_Exercise description_:
Render all of the rows below as a JSON list of strings, one string per line, and leave out any blank lines.

_Listing_:
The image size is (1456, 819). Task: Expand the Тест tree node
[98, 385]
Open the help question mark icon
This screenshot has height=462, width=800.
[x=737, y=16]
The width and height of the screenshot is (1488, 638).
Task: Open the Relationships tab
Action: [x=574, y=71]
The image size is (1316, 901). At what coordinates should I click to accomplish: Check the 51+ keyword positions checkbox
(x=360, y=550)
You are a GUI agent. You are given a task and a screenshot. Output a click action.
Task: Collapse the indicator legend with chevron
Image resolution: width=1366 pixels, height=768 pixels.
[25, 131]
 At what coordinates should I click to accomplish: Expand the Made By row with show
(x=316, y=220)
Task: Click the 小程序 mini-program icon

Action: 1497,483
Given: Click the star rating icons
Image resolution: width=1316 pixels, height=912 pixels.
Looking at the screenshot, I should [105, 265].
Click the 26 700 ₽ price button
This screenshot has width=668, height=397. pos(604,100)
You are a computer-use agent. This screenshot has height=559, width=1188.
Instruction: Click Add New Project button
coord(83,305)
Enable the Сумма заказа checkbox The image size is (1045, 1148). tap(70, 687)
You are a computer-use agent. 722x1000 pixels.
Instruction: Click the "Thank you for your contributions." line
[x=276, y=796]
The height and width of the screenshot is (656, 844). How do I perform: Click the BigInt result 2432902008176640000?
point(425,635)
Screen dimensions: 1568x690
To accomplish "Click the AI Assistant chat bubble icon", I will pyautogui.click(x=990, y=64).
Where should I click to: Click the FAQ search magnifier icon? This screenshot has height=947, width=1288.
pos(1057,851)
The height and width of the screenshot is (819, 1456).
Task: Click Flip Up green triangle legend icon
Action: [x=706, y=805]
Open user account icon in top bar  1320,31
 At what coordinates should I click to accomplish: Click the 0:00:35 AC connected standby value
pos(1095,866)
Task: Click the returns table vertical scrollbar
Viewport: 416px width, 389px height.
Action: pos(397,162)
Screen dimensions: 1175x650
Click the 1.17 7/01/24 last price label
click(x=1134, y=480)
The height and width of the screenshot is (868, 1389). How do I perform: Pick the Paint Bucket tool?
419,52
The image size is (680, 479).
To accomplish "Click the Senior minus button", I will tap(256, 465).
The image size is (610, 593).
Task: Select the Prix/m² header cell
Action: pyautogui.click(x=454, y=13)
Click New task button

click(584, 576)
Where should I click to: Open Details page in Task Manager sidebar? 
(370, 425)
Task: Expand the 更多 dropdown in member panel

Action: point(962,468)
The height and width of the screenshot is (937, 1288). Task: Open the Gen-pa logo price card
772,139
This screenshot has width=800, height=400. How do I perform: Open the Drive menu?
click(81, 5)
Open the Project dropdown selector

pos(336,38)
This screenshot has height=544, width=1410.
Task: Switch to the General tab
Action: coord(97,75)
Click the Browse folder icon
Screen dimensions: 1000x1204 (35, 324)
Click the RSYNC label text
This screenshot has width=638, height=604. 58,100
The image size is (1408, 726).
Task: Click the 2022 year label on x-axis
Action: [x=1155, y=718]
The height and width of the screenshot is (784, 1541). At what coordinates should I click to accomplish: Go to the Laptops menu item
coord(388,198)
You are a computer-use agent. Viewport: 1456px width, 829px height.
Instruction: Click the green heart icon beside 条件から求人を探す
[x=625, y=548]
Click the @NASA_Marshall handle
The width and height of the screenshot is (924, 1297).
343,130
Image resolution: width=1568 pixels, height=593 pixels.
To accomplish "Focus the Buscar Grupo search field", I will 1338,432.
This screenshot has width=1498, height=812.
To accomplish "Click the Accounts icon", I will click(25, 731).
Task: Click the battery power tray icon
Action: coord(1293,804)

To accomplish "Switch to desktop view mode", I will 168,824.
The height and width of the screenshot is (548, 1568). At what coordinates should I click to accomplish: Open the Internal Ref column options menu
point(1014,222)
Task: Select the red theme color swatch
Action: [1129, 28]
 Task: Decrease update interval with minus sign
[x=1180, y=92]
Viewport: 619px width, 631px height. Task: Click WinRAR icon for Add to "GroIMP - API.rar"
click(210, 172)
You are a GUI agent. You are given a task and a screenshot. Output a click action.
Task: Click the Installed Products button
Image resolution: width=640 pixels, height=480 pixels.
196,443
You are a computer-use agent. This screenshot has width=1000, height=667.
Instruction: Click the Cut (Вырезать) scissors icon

_Worked solution_:
[
  "The image size is (1456, 819). Task: Expand the Тест tree node",
  "[98, 385]",
  "Open the help question mark icon",
  "This screenshot has height=462, width=800.",
  "[x=737, y=16]",
  "The width and height of the screenshot is (1488, 638).",
  "Task: Open the Relationships tab",
  "Action: [x=574, y=71]",
  "The image size is (1316, 901). At what coordinates should I click to accomplish: Check the 51+ keyword positions checkbox",
  "(x=360, y=550)",
  "You are a GUI agent. You are given a task and a screenshot. Output a click action.",
  "Task: Collapse the indicator legend with chevron",
  "Image resolution: width=1366 pixels, height=768 pixels.",
  "[25, 131]",
  " At what coordinates should I click to accomplish: Expand the Made By row with show",
  "(x=316, y=220)",
  "Task: Click the 小程序 mini-program icon",
  "Action: 1497,483",
  "Given: Click the star rating icons",
  "Image resolution: width=1316 pixels, height=912 pixels.",
  "Looking at the screenshot, I should [105, 265].",
  "Click the 26 700 ₽ price button",
  "This screenshot has width=668, height=397. pos(604,100)",
  "You are a computer-use agent. This screenshot has height=559, width=1188.",
  "Instruction: Click Add New Project button",
  "coord(83,305)",
  "Enable the Сумма заказа checkbox The image size is (1045, 1148). tap(70, 687)",
  "You are a computer-use agent. 722x1000 pixels.",
  "Instruction: Click the \"Thank you for your contributions.\" line",
  "[x=276, y=796]",
  "The height and width of the screenshot is (656, 844). How do I perform: Click the BigInt result 2432902008176640000?",
  "point(425,635)",
  "Screen dimensions: 1568x690",
  "To accomplish \"Click the AI Assistant chat bubble icon\", I will pyautogui.click(x=990, y=64).",
  "Where should I click to: Click the FAQ search magnifier icon? This screenshot has height=947, width=1288.",
  "pos(1057,851)",
  "The height and width of the screenshot is (819, 1456).",
  "Task: Click Flip Up green triangle legend icon",
  "Action: [x=706, y=805]",
  "Open user account icon in top bar  1320,31",
  " At what coordinates should I click to accomplish: Click the 0:00:35 AC connected standby value",
  "pos(1095,866)",
  "Task: Click the returns table vertical scrollbar",
  "Viewport: 416px width, 389px height.",
  "Action: pos(397,162)",
  "Screen dimensions: 1175x650",
  "Click the 1.17 7/01/24 last price label",
  "click(x=1134, y=480)",
  "The height and width of the screenshot is (868, 1389). How do I perform: Pick the Paint Bucket tool?",
  "419,52",
  "The image size is (680, 479).",
  "To accomplish \"Click the Senior minus button\", I will tap(256, 465).",
  "The image size is (610, 593).",
  "Task: Select the Prix/m² header cell",
  "Action: pyautogui.click(x=454, y=13)",
  "Click New task button",
  "click(584, 576)",
  "Where should I click to: Open Details page in Task Manager sidebar? ",
  "(370, 425)",
  "Task: Expand the 更多 dropdown in member panel",
  "Action: point(962,468)",
  "The height and width of the screenshot is (937, 1288). Task: Open the Gen-pa logo price card",
  "772,139",
  "This screenshot has width=800, height=400. How do I perform: Open the Drive menu?",
  "click(81, 5)",
  "Open the Project dropdown selector",
  "pos(336,38)",
  "This screenshot has height=544, width=1410.",
  "Task: Switch to the General tab",
  "Action: coord(97,75)",
  "Click the Browse folder icon",
  "Screen dimensions: 1000x1204 (35, 324)",
  "Click the RSYNC label text",
  "This screenshot has width=638, height=604. 58,100",
  "The image size is (1408, 726).",
  "Task: Click the 2022 year label on x-axis",
  "Action: [x=1155, y=718]",
  "The height and width of the screenshot is (784, 1541). At what coordinates should I click to accomplish: Go to the Laptops menu item",
  "coord(388,198)",
  "You are a computer-use agent. Viewport: 1456px width, 829px height.",
  "Instruction: Click the green heart icon beside 条件から求人を探す",
  "[x=625, y=548]",
  "Click the @NASA_Marshall handle",
  "The width and height of the screenshot is (924, 1297).",
  "343,130",
  "Image resolution: width=1568 pixels, height=593 pixels.",
  "To accomplish \"Focus the Buscar Grupo search field\", I will 1338,432.",
  "This screenshot has width=1498, height=812.",
  "To accomplish \"Click the Accounts icon\", I will click(25, 731).",
  "Task: Click the battery power tray icon",
  "Action: coord(1293,804)",
  "To accomplish \"Switch to desktop view mode\", I will 168,824.",
  "The height and width of the screenshot is (548, 1568). At what coordinates should I click to accomplish: Open the Internal Ref column options menu",
  "point(1014,222)",
  "Task: Select the red theme color swatch",
  "Action: [1129, 28]",
  " Task: Decrease update interval with minus sign",
  "[x=1180, y=92]",
  "Viewport: 619px width, 631px height. Task: Click WinRAR icon for Add to \"GroIMP - API.rar\"",
  "click(210, 172)",
  "You are a GUI agent. You are given a task and a screenshot. Output a click action.",
  "Task: Click the Installed Products button",
  "Image resolution: width=640 pixels, height=480 pixels.",
  "196,443",
  "You are a computer-use agent. This screenshot has width=1000, height=667.",
  "Instruction: Click the Cut (Вырезать) scissors icon"
]